Excerpt —
━━━━━━━━━━

I’ve scratched my head for sometime now to make CNN inference faster. I have trained and frozen a CNN whose last layer has been removed. I need to generate embeddings from new images using the CNN. The images have to go through the same image transformations that was used for training. I process all the image frames in a video, and I have about 8000 videos to process. Without multi processing it takes about 10s per video (~130 frames), which is very long, so I want to implement multiprocessing to try to make it faster.
I’ve set requires_grad
to False to all parameters in the CNN.
No multiprocessing code
transformations= transforms.Compose(
[
transforms.Resize((image_res, image_res)),
transforms.ToTensor(),
transforms.Normalize(
mean=[0.485, 0.456, 0.406], std=[0.229, 0.224, 0.225]
),
]
)
model = torch.load(filepath) # set requires_grad to False in all paramters after this
def create_embedding(video_folder, num_frames, transformations, cnn):
assert os.path.exists(video_folder)
input_images = []
for index in range(num_frames):
image_path = os.path.join(video_folder, "images{:04d}.png".format(index))
input_images.append(transformations(Image.open(image_path)))
# stack input_images to create a tensor of size num_frames * channels * height * width
input_images = torch.stack(input_images, dim=0)
# model forward pass
return cnn(input_images)
Loading all frames in the video and passing them all at once through the CNN is faster than passing each frame through CNN and stacking at the end.
Then I tried to use multiprocessing to parallelize the image loading and transformation task, since that’s taking the longest time.
import multiprocessing as mp
def f(input_images, video_folder, transformations, index):
image_path = os.path.join(video_folder, "images{:04d}.png".format(index))
# logger.debug(image_path)
input_images[index] = transformations(Image.open(image_path))

━━━━━━━━━━

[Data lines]
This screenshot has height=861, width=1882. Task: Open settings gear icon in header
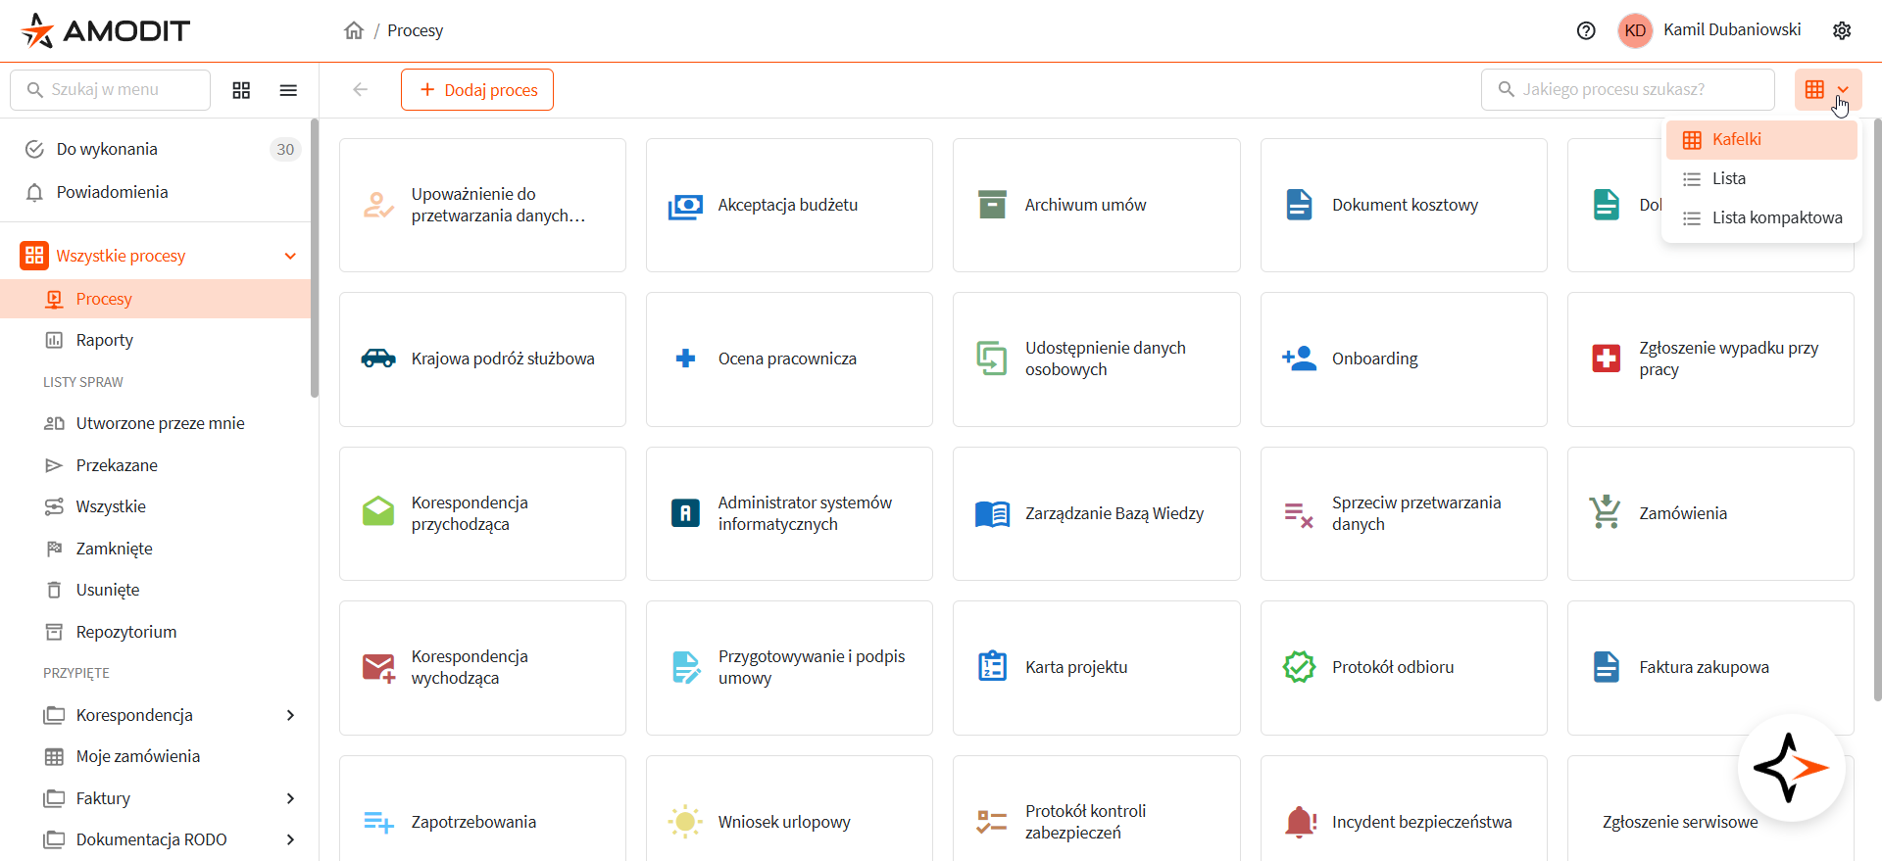1842,30
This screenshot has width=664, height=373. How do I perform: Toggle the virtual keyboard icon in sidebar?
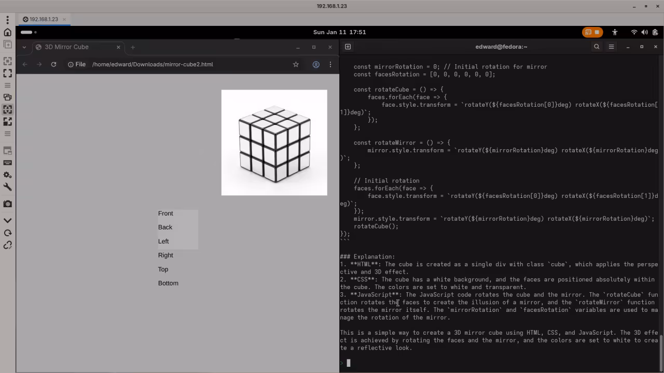click(x=7, y=163)
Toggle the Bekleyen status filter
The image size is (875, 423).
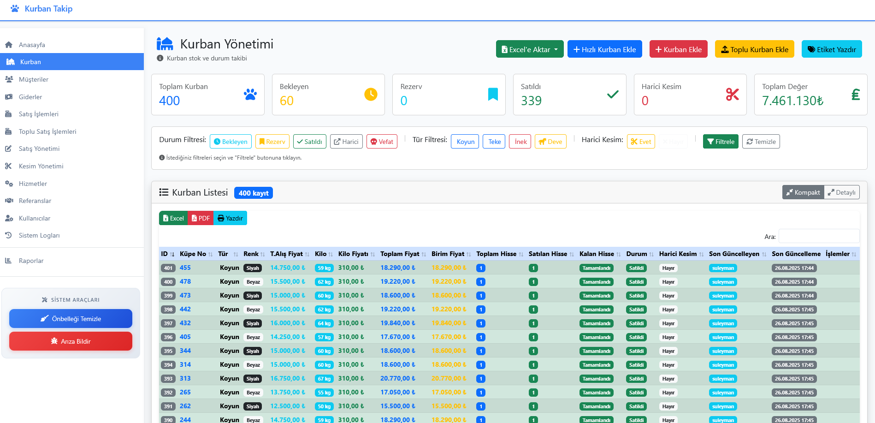(x=231, y=142)
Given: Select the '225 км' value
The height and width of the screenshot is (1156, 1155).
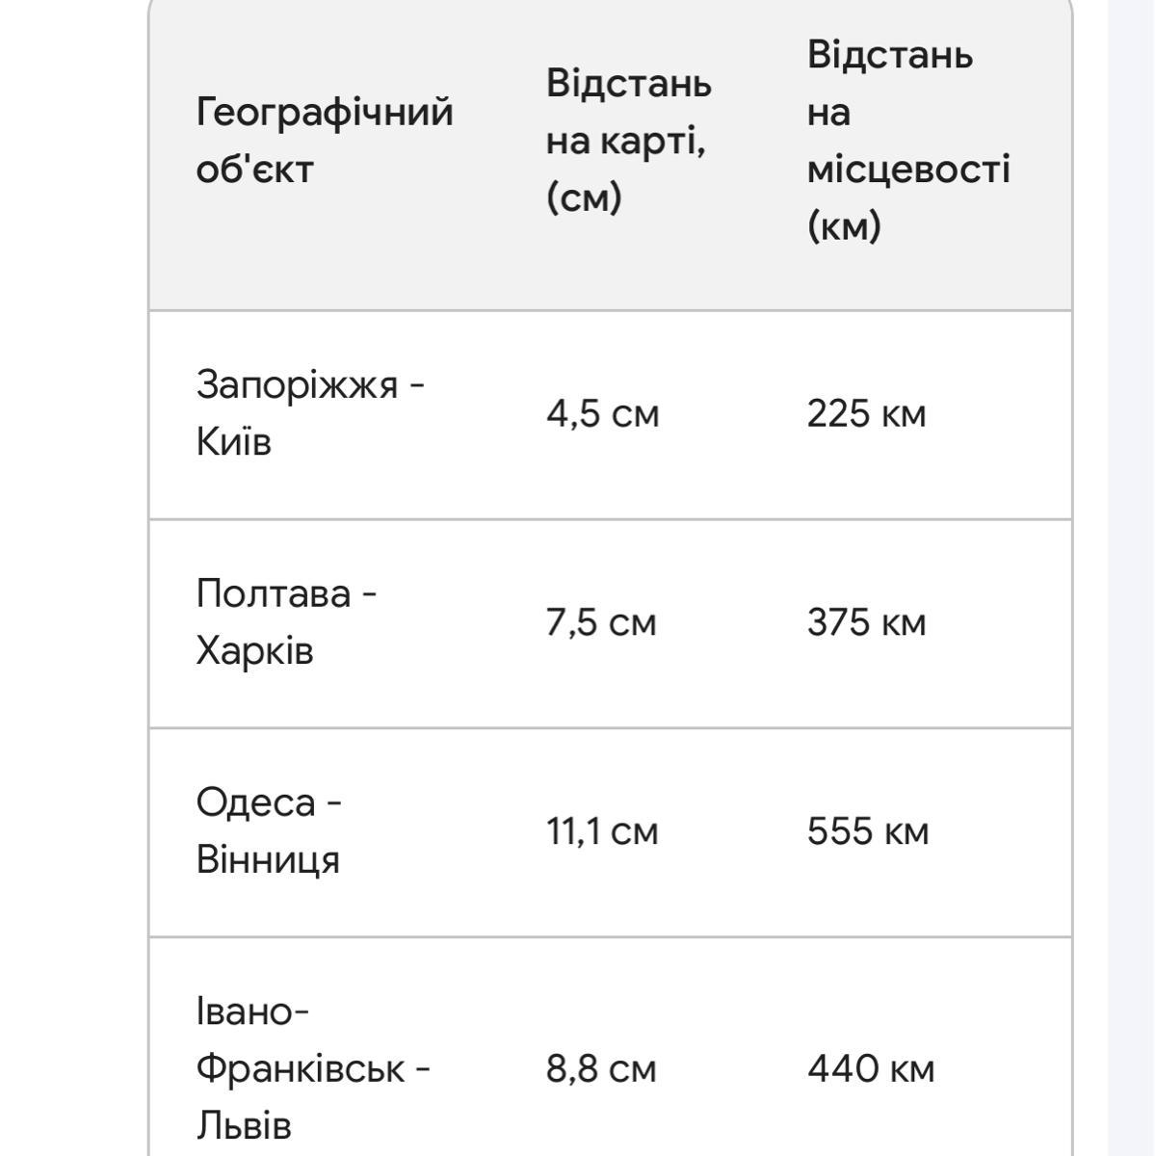Looking at the screenshot, I should click(x=867, y=414).
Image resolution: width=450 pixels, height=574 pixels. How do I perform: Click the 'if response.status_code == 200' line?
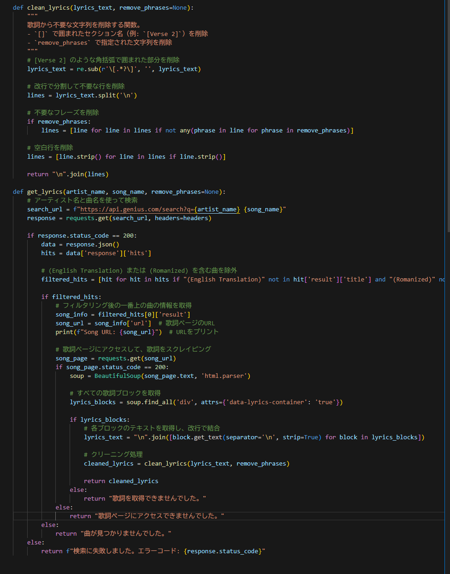click(x=82, y=236)
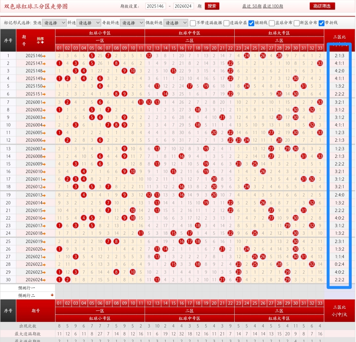The height and width of the screenshot is (342, 356).
Task: Click the arrow icon next to 2026024
Action: 45,280
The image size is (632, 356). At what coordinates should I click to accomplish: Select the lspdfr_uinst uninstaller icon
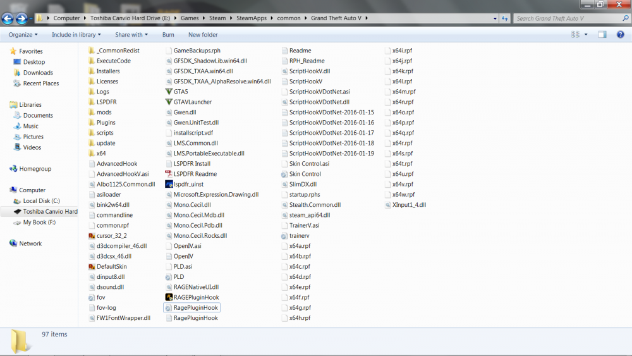169,184
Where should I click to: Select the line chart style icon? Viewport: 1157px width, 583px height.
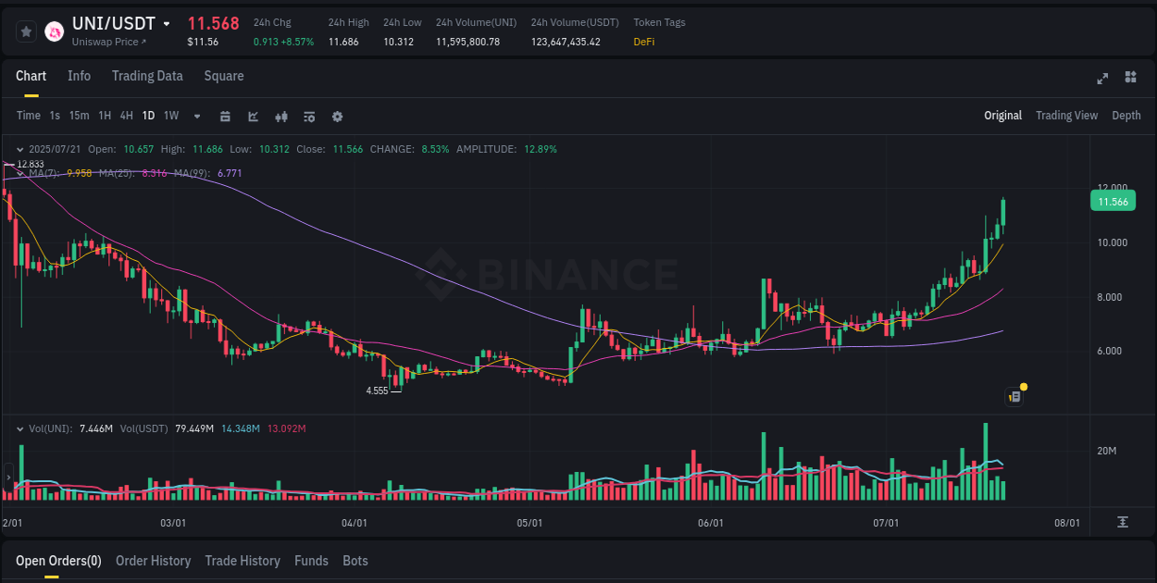253,117
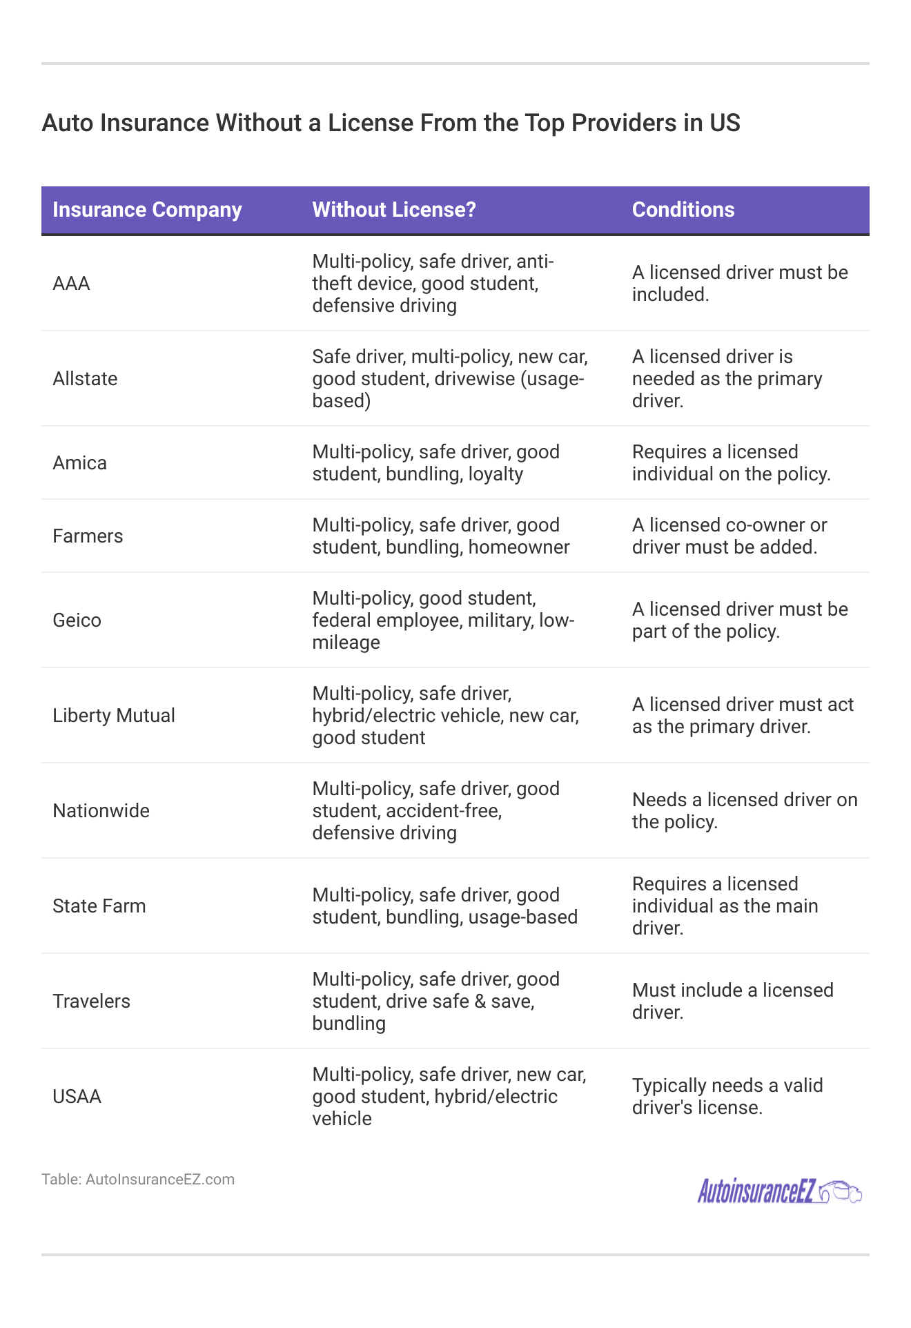
Task: Select the Travelers company name
Action: click(91, 1002)
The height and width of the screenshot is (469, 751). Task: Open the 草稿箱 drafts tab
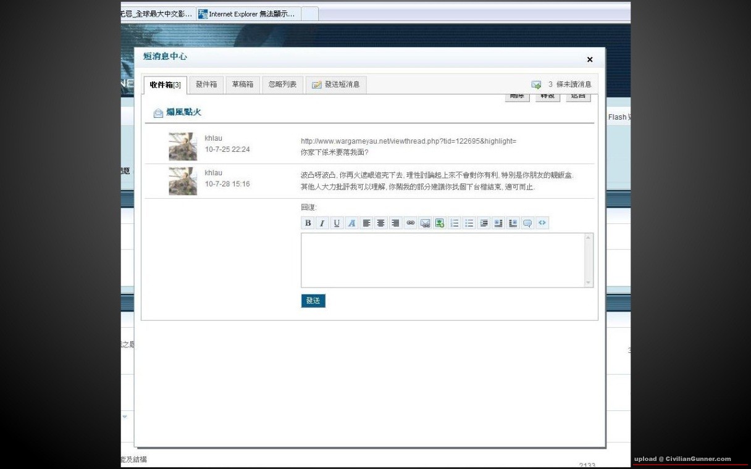(243, 85)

━━━━━━━━━━

Task brief — Reproduce the entire post about speeding up CNN inference word for word, including all of its code.

Correct response —
I’ve scratched my head for sometime now to make CNN inference faster. I have trained and frozen a CNN whose last layer has been removed. I need to generate embeddings from new images using the CNN. The images have to go through the same image transformations that was used for training. I process all the image frames in a video, and I have about 8000 videos to process. Without multi processing it takes about 10s per video (~130 frames), which is very long, so I want to implement multiprocessing to try to make it faster.
I’ve set requires_grad
to False to all parameters in the CNN.
No multiprocessing code
transformations= transforms.Compose(
[
transforms.Resize((image_res, image_res)),
transforms.ToTensor(),
transforms.Normalize(
mean=[0.485, 0.456, 0.406], std=[0.229, 0.224, 0.225]
),
]
)
model = torch.load(filepath) # set requires_grad to False in all paramters after this
def create_embedding(video_folder, num_frames, transformations, cnn):
assert os.path.exists(video_folder)
input_images = []
for index in range(num_frames):
image_path = os.path.join(video_folder, "images{:04d}.png".format(index))
input_images.append(transformations(Image.open(image_path)))
# stack input_images to create a tensor of size num_frames * channels * height * width
input_images = torch.stack(input_images, dim=0)
# model forward pass
return cnn(input_images)
Loading all frames in the video and passing them all at once through the CNN is faster than passing each frame through CNN and stacking at the end.
Then I tried to use multiprocessing to parallelize the image loading and transformation task, since that’s taking the longest time.
import multiprocessing as mp
def f(input_images, video_folder, transformations, index):
image_path = os.path.join(video_folder, "images{:04d}.png".format(index))
# logger.debug(image_path)
input_images[index] = transformations(Image.open(image_path))